The nation's governors got an extra-ordinary guided tour through Jimmy Carter's foreign policy last night when he outlined for them in a wide-ranging discussion his aims and goals in international affairs.
It caught the chief executives of 37 states and five territories by surprise. The president launched into his discussion during his toast after a White House dinner at the climax of the midwinter meeting of the National Governors' Association.
The dinner ended on an upbeat note the three-day conference which had been punctuated at times with partisan volleys and barbs by potential presidential challengers.
In addition, grabbing many of the headlines had been an issue favored by some of the governors that calls for a constitutional convention to draft an amendment requiring a balanced federal budget. But by late yesterday the governors had passed with a voice vote the president's proposal to balance the budget by 1981.
By last night you'd have thought the whole thing had ended with love at arm's length. to hear the White House tell it.
"It was a peaceful love fest -- they loved the president," Eugene Eidenberg, deputy assistant to the president for intergovernmental affairs, said of the afternoon's windup session.
Standing in the great hall of the White House, Kentucky Gov. Julian Carroll, the chairman of the governors' group, turned from a bearish hug of Vice President Walter Mondale and said, "Yes, the meetings were extremely harmonious. The sour notes just didn't blossom."
The cordial mood continued throughout the after-dinner conversation, following the president's foreign policy remarks.

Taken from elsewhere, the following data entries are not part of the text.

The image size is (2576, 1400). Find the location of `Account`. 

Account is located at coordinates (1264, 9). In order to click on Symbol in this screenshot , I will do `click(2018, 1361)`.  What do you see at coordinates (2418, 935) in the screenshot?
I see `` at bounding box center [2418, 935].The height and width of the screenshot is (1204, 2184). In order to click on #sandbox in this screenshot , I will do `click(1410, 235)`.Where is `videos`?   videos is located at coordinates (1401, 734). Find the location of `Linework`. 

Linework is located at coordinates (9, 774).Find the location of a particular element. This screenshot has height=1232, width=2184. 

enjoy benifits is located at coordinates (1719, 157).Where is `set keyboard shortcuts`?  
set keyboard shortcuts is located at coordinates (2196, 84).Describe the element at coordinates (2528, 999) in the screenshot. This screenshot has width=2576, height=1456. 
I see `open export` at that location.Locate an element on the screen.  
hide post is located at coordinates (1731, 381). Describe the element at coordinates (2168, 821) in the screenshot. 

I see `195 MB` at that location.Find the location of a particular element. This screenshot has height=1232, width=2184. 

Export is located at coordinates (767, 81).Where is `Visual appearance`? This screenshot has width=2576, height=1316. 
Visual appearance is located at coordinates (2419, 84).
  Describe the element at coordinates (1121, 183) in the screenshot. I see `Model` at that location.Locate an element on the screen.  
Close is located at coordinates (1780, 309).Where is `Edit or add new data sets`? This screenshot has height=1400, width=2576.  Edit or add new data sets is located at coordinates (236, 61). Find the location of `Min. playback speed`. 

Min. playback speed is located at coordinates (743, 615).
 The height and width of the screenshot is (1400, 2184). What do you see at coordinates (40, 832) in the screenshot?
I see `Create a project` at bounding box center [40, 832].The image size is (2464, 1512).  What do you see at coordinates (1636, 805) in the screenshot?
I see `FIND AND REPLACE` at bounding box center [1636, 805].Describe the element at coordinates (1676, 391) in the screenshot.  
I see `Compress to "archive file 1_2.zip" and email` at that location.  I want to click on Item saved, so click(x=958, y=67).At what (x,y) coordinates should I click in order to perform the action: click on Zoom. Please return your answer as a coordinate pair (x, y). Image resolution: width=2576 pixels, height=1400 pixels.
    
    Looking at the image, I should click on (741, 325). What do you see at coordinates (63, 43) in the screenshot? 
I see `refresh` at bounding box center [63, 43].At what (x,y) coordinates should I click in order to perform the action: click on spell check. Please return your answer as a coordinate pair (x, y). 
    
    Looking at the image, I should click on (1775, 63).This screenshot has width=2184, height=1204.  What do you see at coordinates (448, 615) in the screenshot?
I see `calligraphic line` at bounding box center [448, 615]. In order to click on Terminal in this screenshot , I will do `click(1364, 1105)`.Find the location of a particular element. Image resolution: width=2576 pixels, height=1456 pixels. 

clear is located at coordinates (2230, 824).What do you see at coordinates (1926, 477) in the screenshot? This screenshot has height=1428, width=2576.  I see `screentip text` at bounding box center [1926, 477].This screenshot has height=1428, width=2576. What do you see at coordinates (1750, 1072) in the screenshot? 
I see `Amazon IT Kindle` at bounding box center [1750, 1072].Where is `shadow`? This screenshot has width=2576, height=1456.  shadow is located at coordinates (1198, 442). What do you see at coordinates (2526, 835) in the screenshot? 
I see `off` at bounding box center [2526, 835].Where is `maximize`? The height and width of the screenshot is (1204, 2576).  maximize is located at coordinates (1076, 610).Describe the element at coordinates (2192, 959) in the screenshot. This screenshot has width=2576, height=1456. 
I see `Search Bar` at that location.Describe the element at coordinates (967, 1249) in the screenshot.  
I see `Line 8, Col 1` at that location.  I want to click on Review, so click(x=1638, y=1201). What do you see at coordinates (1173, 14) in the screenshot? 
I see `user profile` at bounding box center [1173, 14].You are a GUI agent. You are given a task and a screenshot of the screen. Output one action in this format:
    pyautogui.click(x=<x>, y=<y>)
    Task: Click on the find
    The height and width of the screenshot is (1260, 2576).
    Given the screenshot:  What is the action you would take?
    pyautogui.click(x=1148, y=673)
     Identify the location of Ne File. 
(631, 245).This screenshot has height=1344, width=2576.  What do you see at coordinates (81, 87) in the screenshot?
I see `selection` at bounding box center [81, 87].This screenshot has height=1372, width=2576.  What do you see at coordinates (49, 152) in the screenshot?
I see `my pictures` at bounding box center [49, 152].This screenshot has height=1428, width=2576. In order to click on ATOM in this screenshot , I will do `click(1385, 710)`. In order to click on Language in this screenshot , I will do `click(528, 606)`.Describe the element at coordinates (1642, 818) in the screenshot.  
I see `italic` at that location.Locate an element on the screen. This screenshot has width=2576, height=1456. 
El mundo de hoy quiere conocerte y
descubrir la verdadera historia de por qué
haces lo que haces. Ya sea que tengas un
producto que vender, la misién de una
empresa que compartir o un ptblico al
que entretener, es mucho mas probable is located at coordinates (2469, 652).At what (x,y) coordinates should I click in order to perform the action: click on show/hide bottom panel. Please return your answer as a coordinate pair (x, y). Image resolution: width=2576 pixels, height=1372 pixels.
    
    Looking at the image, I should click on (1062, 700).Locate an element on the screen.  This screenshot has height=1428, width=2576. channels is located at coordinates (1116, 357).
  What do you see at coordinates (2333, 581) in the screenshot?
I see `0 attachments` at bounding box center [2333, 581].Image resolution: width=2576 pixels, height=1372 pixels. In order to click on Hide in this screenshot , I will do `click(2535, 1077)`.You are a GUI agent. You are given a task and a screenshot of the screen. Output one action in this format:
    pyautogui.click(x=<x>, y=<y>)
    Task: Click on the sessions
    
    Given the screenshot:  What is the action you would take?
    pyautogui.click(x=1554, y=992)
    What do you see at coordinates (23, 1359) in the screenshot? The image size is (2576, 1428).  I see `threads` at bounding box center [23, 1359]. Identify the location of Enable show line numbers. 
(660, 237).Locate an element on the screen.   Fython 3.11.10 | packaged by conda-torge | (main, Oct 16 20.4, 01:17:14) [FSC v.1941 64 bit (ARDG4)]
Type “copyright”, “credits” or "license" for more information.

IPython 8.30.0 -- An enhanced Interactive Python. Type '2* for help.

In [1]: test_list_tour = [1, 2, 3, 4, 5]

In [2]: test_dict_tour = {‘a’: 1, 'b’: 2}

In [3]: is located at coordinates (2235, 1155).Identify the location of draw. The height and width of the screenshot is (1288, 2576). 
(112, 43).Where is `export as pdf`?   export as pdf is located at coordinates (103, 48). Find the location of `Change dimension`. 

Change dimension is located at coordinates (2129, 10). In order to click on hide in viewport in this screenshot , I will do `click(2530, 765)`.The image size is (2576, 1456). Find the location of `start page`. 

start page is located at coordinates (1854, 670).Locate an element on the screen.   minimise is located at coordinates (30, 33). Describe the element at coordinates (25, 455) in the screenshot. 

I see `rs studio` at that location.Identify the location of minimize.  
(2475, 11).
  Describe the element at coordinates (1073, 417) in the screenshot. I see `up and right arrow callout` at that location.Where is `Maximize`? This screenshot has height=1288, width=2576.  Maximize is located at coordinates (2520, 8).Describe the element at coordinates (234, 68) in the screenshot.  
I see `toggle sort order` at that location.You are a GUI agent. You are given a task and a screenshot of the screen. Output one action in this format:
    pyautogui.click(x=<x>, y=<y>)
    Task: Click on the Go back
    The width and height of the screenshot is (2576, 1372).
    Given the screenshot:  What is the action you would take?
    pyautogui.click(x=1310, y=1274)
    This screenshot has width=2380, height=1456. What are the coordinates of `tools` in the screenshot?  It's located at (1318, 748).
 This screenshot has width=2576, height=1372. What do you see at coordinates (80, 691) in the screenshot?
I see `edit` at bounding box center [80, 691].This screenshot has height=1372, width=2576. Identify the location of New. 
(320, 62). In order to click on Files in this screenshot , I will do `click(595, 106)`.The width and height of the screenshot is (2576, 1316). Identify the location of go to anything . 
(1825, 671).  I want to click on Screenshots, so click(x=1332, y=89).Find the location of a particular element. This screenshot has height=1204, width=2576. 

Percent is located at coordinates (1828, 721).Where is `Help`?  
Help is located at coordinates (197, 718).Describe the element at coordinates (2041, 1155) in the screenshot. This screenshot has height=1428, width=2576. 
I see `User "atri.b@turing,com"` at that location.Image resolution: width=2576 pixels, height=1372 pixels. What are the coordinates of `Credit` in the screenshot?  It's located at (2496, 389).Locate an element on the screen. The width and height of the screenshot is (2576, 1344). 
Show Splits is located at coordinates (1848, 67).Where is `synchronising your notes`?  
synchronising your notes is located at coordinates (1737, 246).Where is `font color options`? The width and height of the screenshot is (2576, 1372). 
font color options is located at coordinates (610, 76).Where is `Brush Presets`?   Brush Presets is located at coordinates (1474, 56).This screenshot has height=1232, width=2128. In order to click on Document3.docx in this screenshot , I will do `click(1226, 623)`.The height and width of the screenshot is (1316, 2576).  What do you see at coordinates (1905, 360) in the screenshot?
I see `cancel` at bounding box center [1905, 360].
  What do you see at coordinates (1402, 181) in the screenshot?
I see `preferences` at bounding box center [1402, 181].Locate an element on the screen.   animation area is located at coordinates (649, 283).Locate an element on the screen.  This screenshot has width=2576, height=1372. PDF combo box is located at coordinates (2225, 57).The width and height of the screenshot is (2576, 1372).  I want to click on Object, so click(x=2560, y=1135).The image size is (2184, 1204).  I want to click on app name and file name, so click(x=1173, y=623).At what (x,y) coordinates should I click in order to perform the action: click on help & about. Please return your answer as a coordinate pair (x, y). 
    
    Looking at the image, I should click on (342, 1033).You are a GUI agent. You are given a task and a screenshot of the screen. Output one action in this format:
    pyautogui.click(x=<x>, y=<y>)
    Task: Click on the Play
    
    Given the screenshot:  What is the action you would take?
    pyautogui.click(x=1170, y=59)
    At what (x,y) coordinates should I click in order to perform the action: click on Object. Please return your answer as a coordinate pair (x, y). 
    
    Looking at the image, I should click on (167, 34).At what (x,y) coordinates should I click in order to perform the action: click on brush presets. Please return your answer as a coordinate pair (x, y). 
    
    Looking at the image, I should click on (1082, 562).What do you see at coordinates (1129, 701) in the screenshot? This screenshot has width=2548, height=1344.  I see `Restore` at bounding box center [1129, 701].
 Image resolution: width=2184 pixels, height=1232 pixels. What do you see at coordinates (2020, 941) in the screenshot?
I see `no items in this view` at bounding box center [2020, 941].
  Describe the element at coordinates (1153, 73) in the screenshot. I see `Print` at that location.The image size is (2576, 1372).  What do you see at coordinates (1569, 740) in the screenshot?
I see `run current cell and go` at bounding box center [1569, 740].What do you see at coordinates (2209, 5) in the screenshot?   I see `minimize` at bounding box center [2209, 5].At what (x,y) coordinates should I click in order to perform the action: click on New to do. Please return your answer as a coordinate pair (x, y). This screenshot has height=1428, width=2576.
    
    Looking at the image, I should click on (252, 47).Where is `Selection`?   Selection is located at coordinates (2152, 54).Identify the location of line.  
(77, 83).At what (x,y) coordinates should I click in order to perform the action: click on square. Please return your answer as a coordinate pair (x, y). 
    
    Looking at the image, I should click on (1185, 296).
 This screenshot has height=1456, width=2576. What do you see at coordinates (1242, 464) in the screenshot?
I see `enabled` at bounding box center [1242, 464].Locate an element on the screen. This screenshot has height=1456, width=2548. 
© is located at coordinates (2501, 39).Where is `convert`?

"I appreciated the departure from domestic policy," said New Mexico Gov. Bruce King. "He was encouraging a new partnership, which is extremely helpful for those of us who border on foreign countries."
Added Arkansas Gov. William Clinton, "Foreign policy was a safe topic, as opposed to inflation and roads. But I think most of these governors are interested in what they can do to stablize working relationships with foreign countries."
As the guests filed into the East Room to hear blues singer Alberta Hunter, Ginny Thornburgh, the wife of Pennsylvania Gov. Richard Thornburgh grabbed President Carter's hand, saying, "Thanks for the lovely evening." The president looked surprised and asked, "Aren't you staying?" It was obvious that few things could have dragged the president away from the concert by the 83-year-old singer.
Hunter, who came out of retirement a few years ago to draw standing-room-only crowds at a restaurant in New York's Greenwich Village, has perfected the double entendre blues. For last night's black-tie audience, the raunchier the lyrics, the greater the response.
Several times, Rosalynn Carter shaped her mouth into O's of amazement. Alfred Kahn, the president's inflation adviser, sat on the edge of his chair. As Hunter tapped her black T-strap shoes, she sang about "Get yourself a working man," and the president roared with laughter.
Coming into the White House, many of the governors had to face the embarrassing reality of being anonymous faces to the White House press corps. A young Coast Guard lieutenant announced everyone's name in a loud clear voice. Texas Gov. William P. Clements turned around and asked the lieutenant "Where are you from?" Finding out that Lt. Walter Johnson had been born in Colorado City, Tex., the governor grinned and said, "Well I'm your governor."
When inflation advisor Kahn stepped into the foyer, he cautioned, "No, no I'm not a governor. I'm an adviser to the president and I tie my own ties."
Sidestepping the questions of his oft-rumored presidential availability, Iowa Gov. Robert Ray laughed, "The biggest decisions facing me now is have they served dinner yet? If I really had serious plans [about the 1980 presidential race] you would know about it."
One of the governors who had been particularly visible at the conference sessions never even showed up last night. He was California's Jerry Brown, missing for his second year in a row, the White House dinner for the state executives.
The governors shared round tables with the vice president, the secretaries of interior and agriculture and more than two dozen key assistants to the president.
Agriculture Secretary Bob Bergland said he was no longer in a siege situation because of demonstrating farmers and that he had moved back into his office last Friday.
"I'm back in business," he said, noting that he is "a friendly person -- I just can't agree to everything."